Tajik PM, UNHCR regional Coordinator for CA discuss cooperation issues

DUSHANBE, March 14, 2014, Asia-Plus — Tajik Prime Minister Qohir Rasoulzoda yesterday met here with Ms. Saber Azam, UNHCR Regional Representative/Regional Coordinator for Central Asia. Subhiddin Muhiddinov, a senior consultant to Tajik president’s press service, says the two discussed issues related to expansion of cooperation between Tajikistan and the UN Refugee Agency on providing rights […]

DUSHANBE, March 14, 2014, Asia-Plus — Tajik Prime Minister Qohir Rasoulzoda yesterday met here with Ms. Saber Azam, UNHCR Regional Representative/Regional Coordinator for Central Asia.

Subhiddin Muhiddinov, a senior consultant to Tajik president’s press service, says the two discussed issues related to expansion of cooperation between Tajikistan and the UN Refugee Agency on providing rights of refugees and problems regarding providing security in the Central Asian region.

According to him, Mr. Azam highly appraised measured taken by the Government of Tajikistan to receive refugees, providing their rights of labor and education.

Tajik prime minister, for his part, expressed satisfaction with the level of cooperation between Tajikistan and the UN refugee Agency and stressed that some 2,000 foreign nationals, mostly Afghans, have been granted the status of refugee in Tajikistan so far, Muhiddinov said.

UNHCR opened an office in Tajikistan in 1993, when the country was torn by civil war two years after the country declared its independence from the Soviet Union.  That year, Tajikistan became the first country in Central Asia to accede to the 1951 Refugee Convention and its 1967 Protocol.  It was also the first country in the region to adopt national refugee legislation.  UNHCR has helped people displaced by the civil war to return home as well as assisting refugees.

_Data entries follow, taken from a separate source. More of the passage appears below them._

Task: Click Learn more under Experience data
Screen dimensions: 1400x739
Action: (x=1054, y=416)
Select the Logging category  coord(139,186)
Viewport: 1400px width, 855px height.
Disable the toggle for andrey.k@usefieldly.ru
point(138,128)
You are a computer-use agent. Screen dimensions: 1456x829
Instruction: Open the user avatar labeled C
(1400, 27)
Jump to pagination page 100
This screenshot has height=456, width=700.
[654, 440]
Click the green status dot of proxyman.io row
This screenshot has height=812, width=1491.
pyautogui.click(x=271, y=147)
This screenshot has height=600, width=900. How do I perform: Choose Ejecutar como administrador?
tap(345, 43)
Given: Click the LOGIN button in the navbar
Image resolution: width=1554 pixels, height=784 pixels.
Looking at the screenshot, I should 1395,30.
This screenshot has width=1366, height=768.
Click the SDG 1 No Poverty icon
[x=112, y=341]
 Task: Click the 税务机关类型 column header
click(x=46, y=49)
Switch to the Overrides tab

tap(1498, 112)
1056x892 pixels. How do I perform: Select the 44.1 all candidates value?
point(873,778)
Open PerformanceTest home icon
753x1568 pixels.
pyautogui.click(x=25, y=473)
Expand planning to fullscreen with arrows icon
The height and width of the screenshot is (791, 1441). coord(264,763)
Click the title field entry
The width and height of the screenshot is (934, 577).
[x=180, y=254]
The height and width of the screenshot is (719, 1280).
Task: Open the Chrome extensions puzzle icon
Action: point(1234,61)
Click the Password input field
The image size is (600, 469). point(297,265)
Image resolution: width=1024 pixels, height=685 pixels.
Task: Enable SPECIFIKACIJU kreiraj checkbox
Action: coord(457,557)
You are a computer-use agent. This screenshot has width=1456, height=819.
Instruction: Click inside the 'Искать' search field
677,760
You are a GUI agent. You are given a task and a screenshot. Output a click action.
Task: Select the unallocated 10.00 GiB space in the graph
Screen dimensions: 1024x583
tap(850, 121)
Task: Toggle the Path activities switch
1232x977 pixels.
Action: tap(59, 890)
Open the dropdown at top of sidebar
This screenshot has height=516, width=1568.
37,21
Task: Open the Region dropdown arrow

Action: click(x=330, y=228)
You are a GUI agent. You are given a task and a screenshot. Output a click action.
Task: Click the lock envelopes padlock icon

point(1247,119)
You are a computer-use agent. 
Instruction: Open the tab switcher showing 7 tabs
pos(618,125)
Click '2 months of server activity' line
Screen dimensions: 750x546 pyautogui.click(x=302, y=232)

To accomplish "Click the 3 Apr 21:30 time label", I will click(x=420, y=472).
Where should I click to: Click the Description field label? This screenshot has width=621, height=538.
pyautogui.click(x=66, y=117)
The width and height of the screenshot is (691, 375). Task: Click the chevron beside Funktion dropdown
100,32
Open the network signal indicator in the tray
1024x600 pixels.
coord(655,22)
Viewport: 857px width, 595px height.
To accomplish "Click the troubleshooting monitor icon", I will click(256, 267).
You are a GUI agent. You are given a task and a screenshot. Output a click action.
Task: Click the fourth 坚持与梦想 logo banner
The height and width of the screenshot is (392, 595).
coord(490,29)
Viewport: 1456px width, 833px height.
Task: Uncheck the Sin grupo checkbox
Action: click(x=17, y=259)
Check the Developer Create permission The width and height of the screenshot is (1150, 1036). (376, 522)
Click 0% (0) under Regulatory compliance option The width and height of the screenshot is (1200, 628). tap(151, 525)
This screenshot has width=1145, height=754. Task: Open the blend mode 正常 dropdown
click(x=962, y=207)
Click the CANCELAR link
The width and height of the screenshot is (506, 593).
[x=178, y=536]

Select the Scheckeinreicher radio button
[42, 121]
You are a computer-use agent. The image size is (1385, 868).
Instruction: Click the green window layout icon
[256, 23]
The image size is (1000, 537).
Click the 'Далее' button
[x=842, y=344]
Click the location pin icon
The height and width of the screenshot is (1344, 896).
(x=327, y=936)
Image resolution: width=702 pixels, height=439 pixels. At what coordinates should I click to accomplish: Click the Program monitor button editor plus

According to information posted on the UN Refugee Agency’s website, Tajikistan hosts some 4,000 refugees and asylum-seekers, mostly of Afghan origin.  They cannot choose their place of residence, as they are not allowed to live in the major cities, including Dushanbe.  In 2013, UNHCR has donated equipment and helped introduce new software that provided the Government with a modern refugee registration system.  The organization has also helped the Government to revise its citizenship law and participated in a working group that has amended the national refugee law.  Both laws are now awaiting approval by Parliament.